By Mambu James Kpargoi, Jr., Monrovia
A cartel of foreign and local businessman and government officials under the guidance of former President Charles Taylor looted and pillaged Liberia’s forest resources, the director of the Sustainable Development Institute (SDI) has told the TRC.
Silas Kpanan’ Ayoung Siakor said not only did they loot Liberia’s forest resources but many of them aided and abetted the conflict that claimed approximately a quarter of million lives.
What was most appalling of their activities, Siakor said, was the harassment, intimidation, molestation, they meted against the people in rural areas where they operated with impunity.
Mr. Siakor was speaking Monday at Liberia’s Truth and Reconciliation Commission (TRC) Public Hearing on Economic Crimes at the Centennial Memorial Pavilion in Monrovia. His presentation focused on the Logging Sector and the Conflict.
Siakor described the actions of former President Taylor and associates as organized looting of public property in which government officials at various levels participated and contributed to this large scale theft of public property. He said bad governance was one of the most important factors that made this possible.
But Mr. Siakor expressed concern that the present government led by “perhaps the most high profile opposition and critic of former President Taylor” appears to be determined to maintain Taylor’s most notorious legacy, the large scale seizure of over a million acre of community’s forestlands in 2000.
“Perhaps not surprisingly, this was allowed by sons and daughters of those communities when they enacted the National Forest Law in 2000 which provided that all forest resources are owned by the republic-totally disregarding the property rights of communities with deeds for their forestlands.”

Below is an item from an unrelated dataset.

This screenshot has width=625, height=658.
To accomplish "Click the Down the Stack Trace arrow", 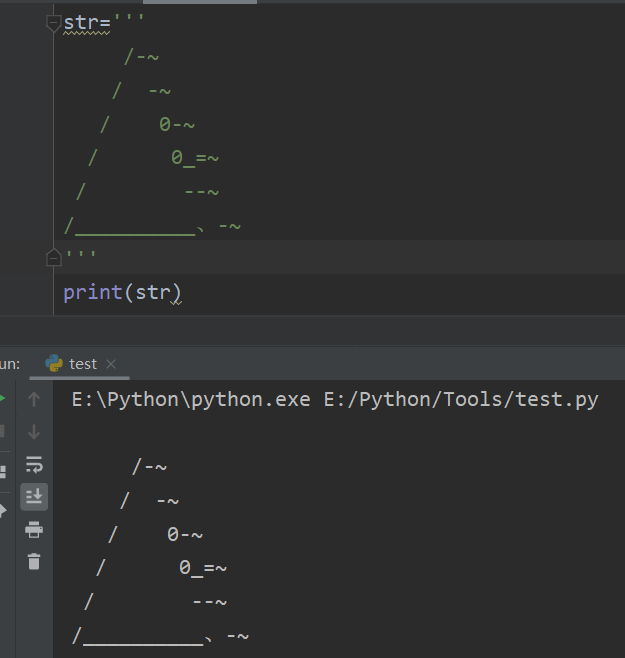I will tap(34, 432).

The loss to these communities, he said, were in three-folds, as not only did the government steal the forest, but many of the companies that were given concessions wantonly violated their rights and yet they did not benefit from the revenue generated from logging activities.
He said while this government boasts about good governance and trumpets its respect for the rule of law it appears to be determined to maintain the legacy of former President Taylor.
“The people of Bokomu and Gou Nwolaila Districts in Gbarpolu County are the first victims. Today the FDA have seized their forestlands and given them to different companies against their will in the name of creating job opportunities and stimulating economic activities in their districts,” he said.
TRC Chairman Counselor Jerome Verdier said issues of economic crimes are central to understanding the nature of the Liberian conflict.
Cllr. Verdier also recognized the role and bravery of victims who came forward to testify during the commission public hearings
Under the theme: “Economic Crimes, Corruption and the Conflict in Liberia: Policy Options for an Emerging Democracy and sustainable peace,” the hearing is addressing the contribution of economic crimes to the conflict including corruption and the illicit exploitation of natural resources.
The hearing is also discussing the correlation between the extractive industry and the fueling of the conflict and appropriate policies aimed at reversing the unauthorized exploitation of the natural resources by individuals, groups and the government for purposes external to the national good.
Also to make presentations are former deputy Maritime Commissioner Tarty Teh, on the Role of the Maritime Industry in the Conflict; former National Bank of Liberia Governor David Vinton, on the Role of Banking Institution in the Crisis; and former Postal and Telecommunication Minister Mewaseh Paye-Bayee, on the Role of Communications in the commission of Economic Crimes.
Pursuant to the TRC Act of 2005, the commission is mandated to investigate gross human rights violations and violations of international humanitarian law as well as abuses that occurred, including massacres, sexual violations, murder, extra-judicial killings and economic crimes, such as the exploitation of natural or public resources to perpetuate armed conflicts during the period January 1979 to October 14, 2003.
The commission is mandated to determine whether these were isolated incidents or part of a systematic pattern; establishing the antecedents, circumstances, factors and context of such violations and abuses; and determining those responsible for the commission of the violations and abuses and their motives as well as their impact on victims.